Ese inolvidable Tolú de mi restauración
El hogar de Dionisio Torres y Nacira López
José
Luis Hereyra Collante
Llegué
a Tolú esa madrugada de 1998 por avatares del destino (?) y por el derrumbamiento total de los cristos de mi alma. Cargaba siete fracturas de tibia y peroné a la altura del tobillo y la desolación devoradora de una terrible pena de amor sobre un par de muletas medio alquiladas.

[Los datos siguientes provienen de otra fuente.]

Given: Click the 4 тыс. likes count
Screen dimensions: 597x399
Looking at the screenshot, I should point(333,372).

El primer ángel de la guarda que me asistió fue ese inmenso amigo que es Alejandro Osuna, quien me facilitó un par de camisas apenas talla L –que, debido a la “llevadera” me quedaban grandes– y me llevó al Hotel Golfo Star, donde el dueño, Ismael Carvajalino, me atendió con la suficiente amabilidad para empezar a pensar en el porvenir que, en ese preciso momento de mi vida, parecía un poutpourrí de rancheras, incluidas las de José Alfredo, donde se habla de “oscuridad del abismo”, “a pesar de la terrible soledad”, “pero sigo siendo el rey”, “ya estás tejiendo la red”, “préndeme fuego si quieres que te olvide, méteme tres balazos en la frente” y otras perlas de ese tenor que exaltan una ternura dudosamente edificante para el futuro de la especie.

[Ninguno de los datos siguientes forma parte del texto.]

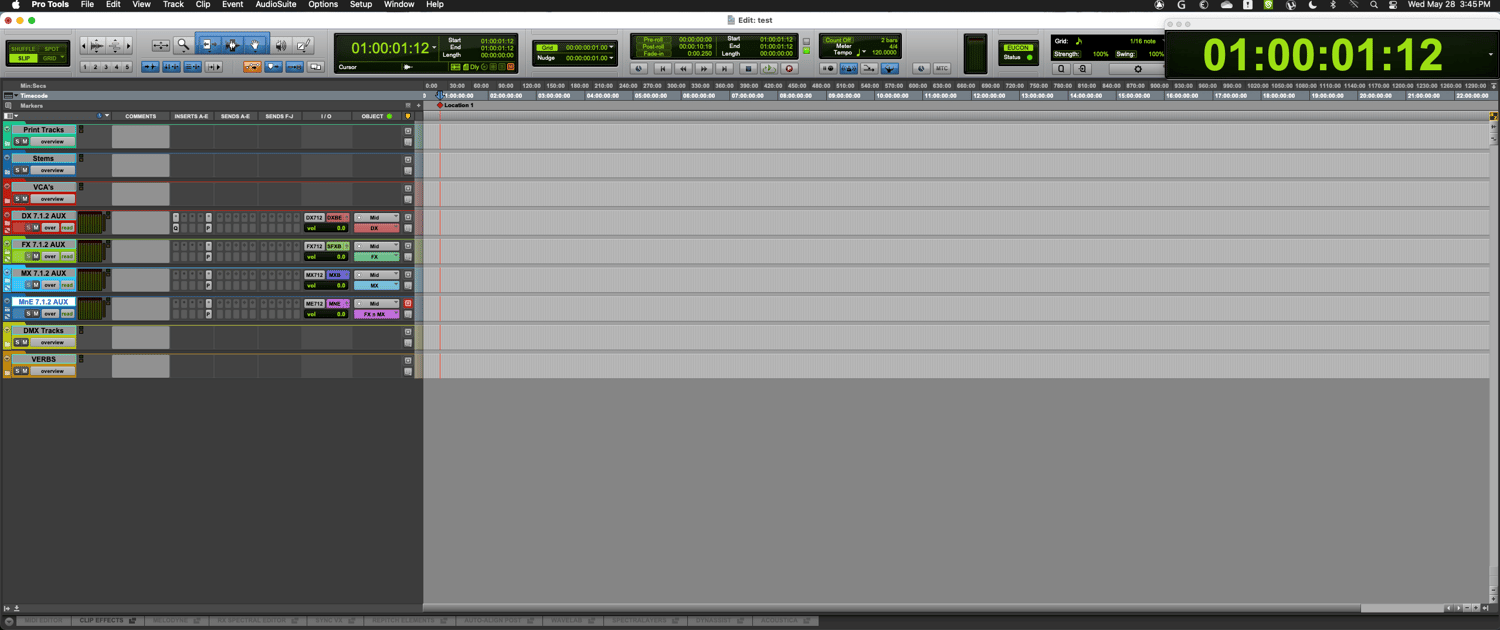Screen dimensions: 1500x630
Task: Click read automation button on FX 7.1.2 AUX
Action: [67, 256]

Encontré al día siguiente al gran amigo y cultor de la palabra y el pensamiento Ramiro del Cristo Medina, quien me dio los suficiente ánimos y ayuda material para sobrevivir esos primeros días en un Tolú donde no conocía a casi nadie. Hasta cuando encontré a Onanis, uno de los diez hijos de Dionisio Torres y Nacira, quien me vio en mi penoso andar de muletas con el dolor físico de las manos callosas y quién sabe qué percibió en mi mirada y en mi aura que me ofreció, sin consultarles a sus padres, un cuarto de los que ellos alquilan a los turistas en las temporadas altas. Ese mismo día Nacira me curó las heridas de una cuarta de longitud cada una, a lado y lado del tobillo derecho, con agua tibia, gasa, ácido bórico, alcanfor y parches de caraña. Me dieron una comida de jurel guisado “levanta muertos” y huevas de sábalo que había traído de las islas “Toño” Altamiranda, y me dijeron que no me preocupara por nada hasta que me recuperara; que me dedicara a descansar el espíritu y el cuerpo, que Dios estaba allá arriba y que les pagara si quería y si podía algún día, que eso no era lo importante, que lo importante era que me recuperara, que Dios no nos había creado para el tormento y el sacrificio, que no habíamos venido al mundo a sufrir y que nada valía la pena como para destruirse por ello. Desde ese día tuve hogar y familia, una familia que me hizo renacer con una dieta de pescado de mar, manta raya y tollo tres veces al día, alimentos preparados por Nacira o Dionisio en persona. Una familia que me llevaba a la arena tibia de la playa en la madrugada para ir ejercitando la sanación de mis heridas, médicos y ortopedistas del verdadero amor humano. Una familia que será mi familia para siempre, ya que todos, hasta la señora del frente, la matriarca de una familia de pescadores y prima de Dionisio, desde las cuatro de la mañana me tocaba suavemente la puerta y me entregaba una taza de café de humeante aroma. Y ahora, cuando tengo necesidad de ese afecto profundamente humano, que es lo único capaz de completar y mejorar el cielo, me voy ala casa de Nacira y Dionisio en Tolú a tomarme un café y a verlos a ellos, sin necesidad de explicaciones ni tantas palabras frente a tanto y tan sincero afecto.